Q: Will you give us a refund since we have less meal options?
A: Your board rate has been reduced by 7.5% for next year, while still providing three substantial meals a day plus a late-night snack. The breakfast transient meal rates will also be adjusted.
Q: Can’t you offer breakfast in a single “neighborhood” house each morning?
A: The College considered several scenarios for cost-savings in dining, including “neighborhood” breakfasts. This one was selected because it provides the best opportunity for a diverse menu with a balance of options but also because it provides the best opportunity for a long-range financial “right-sizing” without progressively chipping away at the dining program.

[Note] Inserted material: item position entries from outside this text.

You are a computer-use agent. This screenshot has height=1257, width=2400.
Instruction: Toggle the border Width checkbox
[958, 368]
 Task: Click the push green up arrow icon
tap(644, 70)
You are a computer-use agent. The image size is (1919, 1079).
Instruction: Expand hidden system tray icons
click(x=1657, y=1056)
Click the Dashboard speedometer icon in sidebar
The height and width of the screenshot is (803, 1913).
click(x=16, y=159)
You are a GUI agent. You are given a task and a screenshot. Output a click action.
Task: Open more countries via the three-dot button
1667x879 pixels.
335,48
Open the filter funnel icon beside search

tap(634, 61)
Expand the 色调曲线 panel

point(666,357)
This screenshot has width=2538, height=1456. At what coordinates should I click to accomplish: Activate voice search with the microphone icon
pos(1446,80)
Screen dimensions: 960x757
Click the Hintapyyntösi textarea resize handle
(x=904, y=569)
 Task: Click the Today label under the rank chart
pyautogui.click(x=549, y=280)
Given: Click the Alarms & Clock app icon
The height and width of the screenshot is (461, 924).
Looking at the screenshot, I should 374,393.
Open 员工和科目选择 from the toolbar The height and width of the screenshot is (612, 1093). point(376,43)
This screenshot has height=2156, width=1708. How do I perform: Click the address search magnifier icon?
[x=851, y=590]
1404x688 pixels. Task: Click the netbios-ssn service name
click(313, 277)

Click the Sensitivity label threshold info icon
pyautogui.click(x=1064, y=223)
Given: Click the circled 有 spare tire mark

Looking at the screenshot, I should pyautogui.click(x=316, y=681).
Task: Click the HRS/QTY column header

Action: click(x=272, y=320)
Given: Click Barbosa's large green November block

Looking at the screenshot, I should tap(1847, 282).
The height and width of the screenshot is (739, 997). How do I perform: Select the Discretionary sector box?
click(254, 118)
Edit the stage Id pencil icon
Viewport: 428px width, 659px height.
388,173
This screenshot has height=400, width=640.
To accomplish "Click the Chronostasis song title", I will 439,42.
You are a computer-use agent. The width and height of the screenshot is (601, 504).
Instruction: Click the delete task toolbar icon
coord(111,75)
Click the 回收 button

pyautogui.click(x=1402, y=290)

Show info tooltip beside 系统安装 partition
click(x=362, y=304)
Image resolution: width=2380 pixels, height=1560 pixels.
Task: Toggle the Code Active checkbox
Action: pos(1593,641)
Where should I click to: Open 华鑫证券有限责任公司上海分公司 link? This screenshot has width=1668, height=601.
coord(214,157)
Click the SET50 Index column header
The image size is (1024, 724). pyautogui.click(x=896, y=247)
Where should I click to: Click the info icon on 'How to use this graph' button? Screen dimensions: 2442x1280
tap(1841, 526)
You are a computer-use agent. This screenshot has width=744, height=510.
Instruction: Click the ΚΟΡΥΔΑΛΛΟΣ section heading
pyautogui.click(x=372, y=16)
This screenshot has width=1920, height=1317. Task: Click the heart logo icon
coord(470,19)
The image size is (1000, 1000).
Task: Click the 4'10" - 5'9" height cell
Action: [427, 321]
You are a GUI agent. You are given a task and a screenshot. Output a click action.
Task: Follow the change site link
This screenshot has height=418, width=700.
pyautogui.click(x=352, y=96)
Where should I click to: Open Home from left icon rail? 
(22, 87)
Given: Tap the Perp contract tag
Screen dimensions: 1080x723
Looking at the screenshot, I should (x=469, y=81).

Q: Why didn’t you ask for student input?
A: The College invited recommendations beginning in September, through an online portal. The College and FAS had many difficult choices to make and student feedback was an important part of that process. In also speaking with House Masters, we weighed all of the feedback as to the opportunities for the least impact on House life and maintaining the most broadly acceptable breakfast choices. The new breakfast menu and enhanced Brain Break provided the best overall solution.
In addition, the College is establishing two working groups for next year that will consider further recommendations for change at Harvard. One of these working groups focuses on Student Life. You can volunteer to participate through either the College or the UC.
Q: Can’t you just keep scrambled eggs and bacon/breakfast meats? Or already made oatmeal? They don’t cost much.
A: All of these kinds of options were looked at. The breakfast menu presented provides for a diverse menu with a balance of options that does not require any cooking.
Q: Can you cut more expensive foods, like local produce and organics?
A: HUDS’ local and organic foods do not cost more than their “traditional” counterparts.
Q: Can you reduce the number of options, like entrees or vegan foods, at a meal?
A; Again, we looked at various options that balance both the cost of foods in addition to the cost of labor to prepare them. We believe we’ve arrived at choices that continue to provide nutritious options and variety.
Q: Where’s the protein?
A: The new weekday House breakfast menu provides protein in the forms of hard-boiled eggs, cottage cheese, lean ham, cheese, and peanut butter, as well as other dairy sources.
Q: What’s different about the enhanced Brain Break? I get these foods already in my House.
A: Enhanced Brain Break now features juice, cold cereals, and hand fruit as daily staples, as well as scheduled and cycled rotating specials. Your House may have featured these items periodically, but they are now a part of the standard daily menu.
Q: Brain Break is heavy on the sweets.
A: The enhanced menu includes fruits, unsweetened cereals (as well as sugar ones), and a number of healthy specials, such as veggies and dip or hummus and pita. It also has sweets – something for the range of community tastes.